Prasad didn’t say when the skill will be available — he said Amazon is “working on” it. An Amazon representative told ZDNet that it has nothing further to share yet regarding the timing of its availability.
Plenty of questions have already risen about the ethics of replicating a real person’s voice, but Amazon’s Nate Michel stressed to ZDNet that it’s “early days,” and this technology is “exploratory at this stage.”
Generating a voice like this presents a technical challenge, Prasad explained in his remarks, because it requires producing a high-quality voice with less than a minute of recording, versus hours of recording a voice in a studio.
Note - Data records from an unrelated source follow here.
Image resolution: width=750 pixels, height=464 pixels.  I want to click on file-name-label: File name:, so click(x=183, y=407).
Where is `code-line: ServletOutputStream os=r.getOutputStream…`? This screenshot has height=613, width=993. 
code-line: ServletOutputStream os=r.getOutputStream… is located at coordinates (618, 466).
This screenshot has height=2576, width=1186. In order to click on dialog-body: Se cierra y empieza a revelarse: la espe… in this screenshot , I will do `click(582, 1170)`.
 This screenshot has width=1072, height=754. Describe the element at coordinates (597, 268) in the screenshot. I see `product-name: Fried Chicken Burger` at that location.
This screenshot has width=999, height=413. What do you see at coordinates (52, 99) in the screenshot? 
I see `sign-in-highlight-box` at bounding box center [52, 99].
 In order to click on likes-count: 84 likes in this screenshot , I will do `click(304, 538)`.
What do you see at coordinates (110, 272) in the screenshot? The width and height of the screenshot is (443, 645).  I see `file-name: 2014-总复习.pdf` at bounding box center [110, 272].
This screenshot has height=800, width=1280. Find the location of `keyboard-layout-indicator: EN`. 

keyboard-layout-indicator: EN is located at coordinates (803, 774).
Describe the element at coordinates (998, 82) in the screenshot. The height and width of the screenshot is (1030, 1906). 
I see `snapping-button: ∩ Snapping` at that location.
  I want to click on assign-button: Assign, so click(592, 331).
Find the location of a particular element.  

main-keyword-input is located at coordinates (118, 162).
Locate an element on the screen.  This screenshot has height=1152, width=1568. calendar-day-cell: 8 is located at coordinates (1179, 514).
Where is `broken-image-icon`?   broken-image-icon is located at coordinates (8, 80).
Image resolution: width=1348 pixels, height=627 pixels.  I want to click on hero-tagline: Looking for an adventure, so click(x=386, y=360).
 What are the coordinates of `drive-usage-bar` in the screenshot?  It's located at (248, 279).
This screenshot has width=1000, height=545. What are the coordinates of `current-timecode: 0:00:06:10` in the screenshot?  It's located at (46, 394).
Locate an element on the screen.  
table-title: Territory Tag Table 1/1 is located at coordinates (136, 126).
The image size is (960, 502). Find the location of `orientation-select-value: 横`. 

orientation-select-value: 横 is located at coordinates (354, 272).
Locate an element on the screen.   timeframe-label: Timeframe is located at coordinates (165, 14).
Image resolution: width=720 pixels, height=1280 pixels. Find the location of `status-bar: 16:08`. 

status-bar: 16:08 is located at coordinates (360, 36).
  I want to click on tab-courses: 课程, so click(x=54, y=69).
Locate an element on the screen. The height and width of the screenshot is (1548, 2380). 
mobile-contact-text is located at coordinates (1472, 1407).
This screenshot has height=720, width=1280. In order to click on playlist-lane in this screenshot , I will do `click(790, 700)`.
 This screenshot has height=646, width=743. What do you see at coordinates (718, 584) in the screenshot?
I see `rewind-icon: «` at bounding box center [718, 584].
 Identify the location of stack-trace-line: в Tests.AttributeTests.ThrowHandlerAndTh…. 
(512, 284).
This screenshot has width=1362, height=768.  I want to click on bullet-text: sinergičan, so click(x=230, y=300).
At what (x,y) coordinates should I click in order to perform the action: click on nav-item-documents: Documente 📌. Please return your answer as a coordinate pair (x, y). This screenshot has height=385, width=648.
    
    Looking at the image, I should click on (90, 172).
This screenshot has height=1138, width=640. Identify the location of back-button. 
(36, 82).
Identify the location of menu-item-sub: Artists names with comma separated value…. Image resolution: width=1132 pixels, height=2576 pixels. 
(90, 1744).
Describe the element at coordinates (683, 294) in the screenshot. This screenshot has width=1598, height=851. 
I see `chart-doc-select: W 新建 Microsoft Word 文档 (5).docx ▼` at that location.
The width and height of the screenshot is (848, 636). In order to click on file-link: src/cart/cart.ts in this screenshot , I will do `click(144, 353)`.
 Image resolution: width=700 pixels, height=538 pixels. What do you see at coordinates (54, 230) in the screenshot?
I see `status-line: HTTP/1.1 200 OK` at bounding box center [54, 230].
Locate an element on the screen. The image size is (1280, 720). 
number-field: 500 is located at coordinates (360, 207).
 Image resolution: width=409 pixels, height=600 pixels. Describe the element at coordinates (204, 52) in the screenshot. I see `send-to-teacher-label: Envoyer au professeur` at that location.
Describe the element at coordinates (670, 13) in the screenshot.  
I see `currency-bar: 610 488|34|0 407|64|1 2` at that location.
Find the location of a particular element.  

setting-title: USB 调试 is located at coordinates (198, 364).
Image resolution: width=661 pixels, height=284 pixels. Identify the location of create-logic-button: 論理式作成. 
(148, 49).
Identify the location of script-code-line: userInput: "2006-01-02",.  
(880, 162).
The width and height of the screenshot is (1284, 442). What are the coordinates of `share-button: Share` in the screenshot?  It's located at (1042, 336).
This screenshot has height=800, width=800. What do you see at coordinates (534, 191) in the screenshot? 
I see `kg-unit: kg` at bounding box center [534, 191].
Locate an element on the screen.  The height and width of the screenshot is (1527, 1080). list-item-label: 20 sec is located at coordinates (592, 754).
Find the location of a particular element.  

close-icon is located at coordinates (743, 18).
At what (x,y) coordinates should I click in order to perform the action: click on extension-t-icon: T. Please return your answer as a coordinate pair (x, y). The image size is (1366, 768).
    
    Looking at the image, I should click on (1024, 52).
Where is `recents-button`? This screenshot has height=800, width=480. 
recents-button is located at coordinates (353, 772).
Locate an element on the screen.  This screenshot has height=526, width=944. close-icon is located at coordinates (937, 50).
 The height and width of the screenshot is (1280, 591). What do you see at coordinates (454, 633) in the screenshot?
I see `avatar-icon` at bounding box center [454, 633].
Prasad’s team addressed the challenge by doing it as a voice conversion task rather than a speech generation task.
“We are unquestionably living in the golden era of AI, where our dreams and science fiction are becoming a reality,” Prasad said.
To make Alexa even more human-like, Prasad shared how Amazon is building generalizable intelligence into the tool. Generalizable intelligence comprises three key attributes: learning across many different tasks, continually adapting to user environments and learning new concepts through self-supervision.
Amazon is working on approaches like think-before-you-speak, in which Alexa effectively uses “implicit commonsense knowledge” (built with a large language model and a commonsense knowledge graph) to generate responses to a user.
For instance, if a customer on Valentine’s Day says, “Alexa, I want to buy flowers for my wife,” Alexa could leverage world knowledge and temporal context to respond with, “Perhaps you should get her red roses.”